▸ **Data excerpts**

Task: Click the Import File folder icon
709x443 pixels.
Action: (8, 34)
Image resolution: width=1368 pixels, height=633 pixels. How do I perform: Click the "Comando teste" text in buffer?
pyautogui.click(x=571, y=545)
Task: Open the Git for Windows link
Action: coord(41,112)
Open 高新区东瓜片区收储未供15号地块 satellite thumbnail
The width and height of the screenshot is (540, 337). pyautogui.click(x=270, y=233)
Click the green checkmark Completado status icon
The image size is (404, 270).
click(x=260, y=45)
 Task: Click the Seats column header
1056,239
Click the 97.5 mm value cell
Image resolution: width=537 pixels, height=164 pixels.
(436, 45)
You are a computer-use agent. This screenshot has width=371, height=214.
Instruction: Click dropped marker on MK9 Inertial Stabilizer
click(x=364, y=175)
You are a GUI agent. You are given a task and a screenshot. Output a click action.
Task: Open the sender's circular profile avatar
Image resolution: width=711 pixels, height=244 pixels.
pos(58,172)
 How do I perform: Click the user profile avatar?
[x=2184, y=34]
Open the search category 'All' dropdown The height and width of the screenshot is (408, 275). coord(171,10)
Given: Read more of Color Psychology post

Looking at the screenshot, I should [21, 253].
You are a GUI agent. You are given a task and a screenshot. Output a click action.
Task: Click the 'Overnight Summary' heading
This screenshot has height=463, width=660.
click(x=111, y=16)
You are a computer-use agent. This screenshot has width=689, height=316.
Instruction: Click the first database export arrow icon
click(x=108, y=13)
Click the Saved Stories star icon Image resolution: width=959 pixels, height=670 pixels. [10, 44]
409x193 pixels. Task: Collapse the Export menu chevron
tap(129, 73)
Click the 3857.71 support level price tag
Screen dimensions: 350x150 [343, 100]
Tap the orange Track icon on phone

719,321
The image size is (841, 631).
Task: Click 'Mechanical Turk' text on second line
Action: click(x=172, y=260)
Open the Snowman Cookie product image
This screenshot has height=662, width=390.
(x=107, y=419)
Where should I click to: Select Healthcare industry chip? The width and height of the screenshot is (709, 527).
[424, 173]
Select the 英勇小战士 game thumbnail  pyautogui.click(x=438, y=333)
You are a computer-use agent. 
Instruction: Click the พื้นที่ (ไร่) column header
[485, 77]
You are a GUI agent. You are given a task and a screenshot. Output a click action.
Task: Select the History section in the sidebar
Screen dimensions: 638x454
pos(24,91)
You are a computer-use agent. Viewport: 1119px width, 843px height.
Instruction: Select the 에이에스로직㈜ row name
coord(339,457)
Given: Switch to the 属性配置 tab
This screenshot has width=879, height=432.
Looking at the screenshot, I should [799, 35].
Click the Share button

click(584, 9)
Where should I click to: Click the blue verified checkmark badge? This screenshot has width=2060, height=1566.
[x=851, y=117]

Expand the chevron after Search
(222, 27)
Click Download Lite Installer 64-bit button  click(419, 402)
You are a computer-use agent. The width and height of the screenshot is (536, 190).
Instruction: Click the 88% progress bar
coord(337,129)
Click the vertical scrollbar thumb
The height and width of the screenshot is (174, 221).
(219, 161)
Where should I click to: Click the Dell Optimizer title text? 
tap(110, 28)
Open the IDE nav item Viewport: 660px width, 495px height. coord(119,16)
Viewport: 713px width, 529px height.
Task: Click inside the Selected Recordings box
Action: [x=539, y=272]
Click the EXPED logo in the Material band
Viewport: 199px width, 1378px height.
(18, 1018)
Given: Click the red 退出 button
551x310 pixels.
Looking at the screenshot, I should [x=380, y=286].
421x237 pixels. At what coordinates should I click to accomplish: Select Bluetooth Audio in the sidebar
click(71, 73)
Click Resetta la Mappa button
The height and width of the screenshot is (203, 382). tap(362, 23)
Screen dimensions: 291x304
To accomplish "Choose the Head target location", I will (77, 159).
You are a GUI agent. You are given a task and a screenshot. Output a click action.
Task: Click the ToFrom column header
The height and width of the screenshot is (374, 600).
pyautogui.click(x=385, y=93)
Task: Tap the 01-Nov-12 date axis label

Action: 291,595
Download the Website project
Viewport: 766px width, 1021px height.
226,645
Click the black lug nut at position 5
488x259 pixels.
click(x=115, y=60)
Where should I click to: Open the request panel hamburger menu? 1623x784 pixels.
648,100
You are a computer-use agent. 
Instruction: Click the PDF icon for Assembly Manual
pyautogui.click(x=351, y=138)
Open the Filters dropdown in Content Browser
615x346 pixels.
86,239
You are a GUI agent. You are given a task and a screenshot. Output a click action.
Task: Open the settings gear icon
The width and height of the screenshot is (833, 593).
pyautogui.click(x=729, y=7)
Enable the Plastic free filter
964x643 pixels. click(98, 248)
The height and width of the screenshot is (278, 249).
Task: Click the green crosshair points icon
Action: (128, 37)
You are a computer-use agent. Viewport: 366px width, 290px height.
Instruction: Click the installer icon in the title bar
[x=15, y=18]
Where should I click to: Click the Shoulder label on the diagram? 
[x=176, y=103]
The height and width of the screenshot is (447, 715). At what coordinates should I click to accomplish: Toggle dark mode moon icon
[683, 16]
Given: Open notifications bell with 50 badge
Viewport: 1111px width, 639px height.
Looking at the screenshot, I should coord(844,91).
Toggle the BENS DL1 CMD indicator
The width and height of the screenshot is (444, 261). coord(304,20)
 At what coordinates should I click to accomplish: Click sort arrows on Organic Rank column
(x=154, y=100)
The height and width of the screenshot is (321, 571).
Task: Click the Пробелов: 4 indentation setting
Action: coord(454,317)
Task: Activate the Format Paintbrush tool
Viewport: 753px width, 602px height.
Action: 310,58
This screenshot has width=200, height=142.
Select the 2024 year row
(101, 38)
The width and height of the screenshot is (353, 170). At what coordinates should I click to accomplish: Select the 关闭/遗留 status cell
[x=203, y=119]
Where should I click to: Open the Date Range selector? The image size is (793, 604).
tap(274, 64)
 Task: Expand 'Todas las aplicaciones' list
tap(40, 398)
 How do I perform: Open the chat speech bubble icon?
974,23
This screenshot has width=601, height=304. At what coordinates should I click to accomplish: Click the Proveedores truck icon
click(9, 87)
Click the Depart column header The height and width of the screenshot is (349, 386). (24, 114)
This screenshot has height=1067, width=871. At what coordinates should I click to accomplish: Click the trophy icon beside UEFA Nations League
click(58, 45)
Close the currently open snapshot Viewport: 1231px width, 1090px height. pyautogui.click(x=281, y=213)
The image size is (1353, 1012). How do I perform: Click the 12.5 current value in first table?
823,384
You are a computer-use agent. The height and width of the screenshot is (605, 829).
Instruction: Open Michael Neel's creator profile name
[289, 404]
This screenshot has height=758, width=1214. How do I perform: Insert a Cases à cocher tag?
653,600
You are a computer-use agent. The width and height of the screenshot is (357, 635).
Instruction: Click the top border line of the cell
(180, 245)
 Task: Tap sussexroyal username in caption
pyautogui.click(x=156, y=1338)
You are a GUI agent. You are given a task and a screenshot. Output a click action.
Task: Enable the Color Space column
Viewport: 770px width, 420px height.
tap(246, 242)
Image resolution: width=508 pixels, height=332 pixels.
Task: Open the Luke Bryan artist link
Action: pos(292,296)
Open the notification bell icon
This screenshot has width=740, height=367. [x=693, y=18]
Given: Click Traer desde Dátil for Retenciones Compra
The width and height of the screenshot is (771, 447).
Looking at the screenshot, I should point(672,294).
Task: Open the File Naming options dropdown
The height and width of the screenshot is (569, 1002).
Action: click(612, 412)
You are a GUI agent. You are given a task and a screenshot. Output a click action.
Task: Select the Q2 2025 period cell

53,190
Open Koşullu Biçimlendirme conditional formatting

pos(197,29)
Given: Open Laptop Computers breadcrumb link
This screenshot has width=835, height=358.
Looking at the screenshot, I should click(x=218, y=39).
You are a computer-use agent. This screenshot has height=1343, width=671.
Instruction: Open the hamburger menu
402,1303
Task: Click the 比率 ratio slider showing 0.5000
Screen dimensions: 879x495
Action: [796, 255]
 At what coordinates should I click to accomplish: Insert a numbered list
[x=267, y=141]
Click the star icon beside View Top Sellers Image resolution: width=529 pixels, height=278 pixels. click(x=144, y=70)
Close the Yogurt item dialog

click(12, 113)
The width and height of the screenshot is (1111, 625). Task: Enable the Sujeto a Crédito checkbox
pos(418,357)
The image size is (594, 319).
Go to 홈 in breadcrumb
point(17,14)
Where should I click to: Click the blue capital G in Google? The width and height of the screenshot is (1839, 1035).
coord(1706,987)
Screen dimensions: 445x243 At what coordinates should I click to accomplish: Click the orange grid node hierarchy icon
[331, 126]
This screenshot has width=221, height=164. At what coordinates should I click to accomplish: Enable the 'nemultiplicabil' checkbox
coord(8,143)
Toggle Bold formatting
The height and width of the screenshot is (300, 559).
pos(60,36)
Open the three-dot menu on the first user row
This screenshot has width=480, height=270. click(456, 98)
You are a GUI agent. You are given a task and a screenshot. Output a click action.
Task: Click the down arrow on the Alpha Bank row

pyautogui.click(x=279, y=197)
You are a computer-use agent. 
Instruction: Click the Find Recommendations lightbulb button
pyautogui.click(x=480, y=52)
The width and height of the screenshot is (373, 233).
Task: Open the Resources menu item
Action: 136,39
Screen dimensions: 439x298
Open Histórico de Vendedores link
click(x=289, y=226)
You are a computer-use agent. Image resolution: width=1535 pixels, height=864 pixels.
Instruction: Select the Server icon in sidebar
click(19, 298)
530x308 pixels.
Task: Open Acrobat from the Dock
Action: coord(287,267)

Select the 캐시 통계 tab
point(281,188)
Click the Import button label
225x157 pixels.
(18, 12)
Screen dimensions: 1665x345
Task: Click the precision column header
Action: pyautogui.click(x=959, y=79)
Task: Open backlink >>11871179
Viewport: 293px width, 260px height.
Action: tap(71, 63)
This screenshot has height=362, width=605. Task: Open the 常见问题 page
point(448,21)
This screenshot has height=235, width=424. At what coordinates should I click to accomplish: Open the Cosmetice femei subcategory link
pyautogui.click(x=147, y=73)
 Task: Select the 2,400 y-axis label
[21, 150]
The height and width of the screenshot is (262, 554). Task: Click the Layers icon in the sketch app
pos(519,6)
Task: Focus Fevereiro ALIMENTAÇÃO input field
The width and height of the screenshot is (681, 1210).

▸ **Task to carry out**
All that is wanted is the stretch of lines above from the one containing "is (357, 635)." through the one containing "Task: Enable the Color Space column", duplicated exactly.

▸ **Answer box**
You are a computer-use agent. The width and height of the screenshot is (357, 635).
Instruction: Click the top border line of the cell
(180, 245)
 Task: Tap sussexroyal username in caption
pyautogui.click(x=156, y=1338)
You are a GUI agent. You are given a task and a screenshot. Output a click action.
Task: Enable the Color Space column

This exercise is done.